When is it too late to be famous?
23 Sep 2022
Dear LPG,
Hardly a day goes by without news of one celebrity or another doing something that contributes to the daily news, and I can’t help but wonder why they have managed to achieve fame while I have not.
They typically will have got married or divorced again, had a baby, bought a new million-dollar house, been seen in a new outfit and, these days this is much more likely than that they have achieved something tangible.
I know so many people who roll their eyes at such news, but we are still secretly interested in what it is all about. The other day I got thinking about what I have really achieved in my life, and I have no doubt that there are many older readers that have similar thoughts when they hear such news. Youngsters think about this too.
The difference is that the youngsters of today who want to be famous have visions of big houses and cars. Having talked to a few I have worked out that for them, more often than not, fame becomes synonymous with becoming rich while we oldies think more about what legacy we want to leave behind when the time comes and being better known for something seems like a reason worth at least making the attempt for.
Since the beginning of this century, I think that more and more younger people have become part of a culture who are busy just aspiring to be famous regardless of why. There are now so many so-called personalities than there were in our younger days and so many more of them are famous for just being themselves rather than for some sort of achievement. Many now have no particular skill or have produced nothing tangible that qualifies them to be more famous than you or me in any way.
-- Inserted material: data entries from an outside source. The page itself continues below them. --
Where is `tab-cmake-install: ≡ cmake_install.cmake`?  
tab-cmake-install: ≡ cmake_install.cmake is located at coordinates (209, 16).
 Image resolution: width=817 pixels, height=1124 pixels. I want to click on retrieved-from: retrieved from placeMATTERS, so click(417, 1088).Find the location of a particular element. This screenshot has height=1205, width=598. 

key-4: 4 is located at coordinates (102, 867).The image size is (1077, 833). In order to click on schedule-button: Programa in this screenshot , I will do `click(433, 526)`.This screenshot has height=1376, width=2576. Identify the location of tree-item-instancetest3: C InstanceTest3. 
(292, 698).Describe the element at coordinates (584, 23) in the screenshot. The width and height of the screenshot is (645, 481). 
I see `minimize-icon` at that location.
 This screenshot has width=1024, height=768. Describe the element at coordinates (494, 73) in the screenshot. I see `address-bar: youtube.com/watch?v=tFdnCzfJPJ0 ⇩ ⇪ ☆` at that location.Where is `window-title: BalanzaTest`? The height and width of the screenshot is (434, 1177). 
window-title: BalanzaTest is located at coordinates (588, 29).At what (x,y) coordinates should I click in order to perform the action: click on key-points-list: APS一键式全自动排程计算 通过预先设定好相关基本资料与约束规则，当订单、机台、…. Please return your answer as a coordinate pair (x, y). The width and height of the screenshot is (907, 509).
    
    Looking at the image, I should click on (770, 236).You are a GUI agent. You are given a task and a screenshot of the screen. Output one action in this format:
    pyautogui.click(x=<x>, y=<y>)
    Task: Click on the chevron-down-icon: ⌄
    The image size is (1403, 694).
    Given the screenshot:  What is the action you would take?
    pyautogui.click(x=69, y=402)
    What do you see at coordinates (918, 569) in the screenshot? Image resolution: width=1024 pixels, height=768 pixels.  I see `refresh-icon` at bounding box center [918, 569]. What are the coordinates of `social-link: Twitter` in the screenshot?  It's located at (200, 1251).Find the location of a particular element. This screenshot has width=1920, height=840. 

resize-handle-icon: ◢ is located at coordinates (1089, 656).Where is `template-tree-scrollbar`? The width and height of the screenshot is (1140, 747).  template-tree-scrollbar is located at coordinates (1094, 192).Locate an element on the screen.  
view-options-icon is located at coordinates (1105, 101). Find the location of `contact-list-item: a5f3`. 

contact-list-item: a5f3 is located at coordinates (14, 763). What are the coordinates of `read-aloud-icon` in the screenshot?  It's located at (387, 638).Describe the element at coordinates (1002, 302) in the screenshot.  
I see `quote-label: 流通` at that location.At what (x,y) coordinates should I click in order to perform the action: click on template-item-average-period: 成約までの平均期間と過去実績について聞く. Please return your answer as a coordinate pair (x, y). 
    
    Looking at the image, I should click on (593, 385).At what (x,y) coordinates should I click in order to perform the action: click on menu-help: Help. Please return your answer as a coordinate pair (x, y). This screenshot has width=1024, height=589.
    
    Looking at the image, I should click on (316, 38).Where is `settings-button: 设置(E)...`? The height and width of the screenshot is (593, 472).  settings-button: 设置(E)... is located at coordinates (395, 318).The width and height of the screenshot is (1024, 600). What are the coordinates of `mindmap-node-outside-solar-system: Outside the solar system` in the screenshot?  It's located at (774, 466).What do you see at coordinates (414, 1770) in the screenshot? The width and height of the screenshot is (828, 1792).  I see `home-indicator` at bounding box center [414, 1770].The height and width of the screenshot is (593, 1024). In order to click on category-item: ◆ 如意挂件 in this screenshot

Perhaps being at the right place at the right time is easier to manage with the help of the internet’s YouTube, Instagram and other such social media platforms, and all those reality television programs have a lot more to do with becoming famous too. it is also true that fame like everything else is relative, we are all pretty famous in the eyes of our friends and family aren’t we?
I have read that the average person has a 1 in 62,986 chance of becoming famous, but Capt. Sir Tom Moore did it, so it can be done.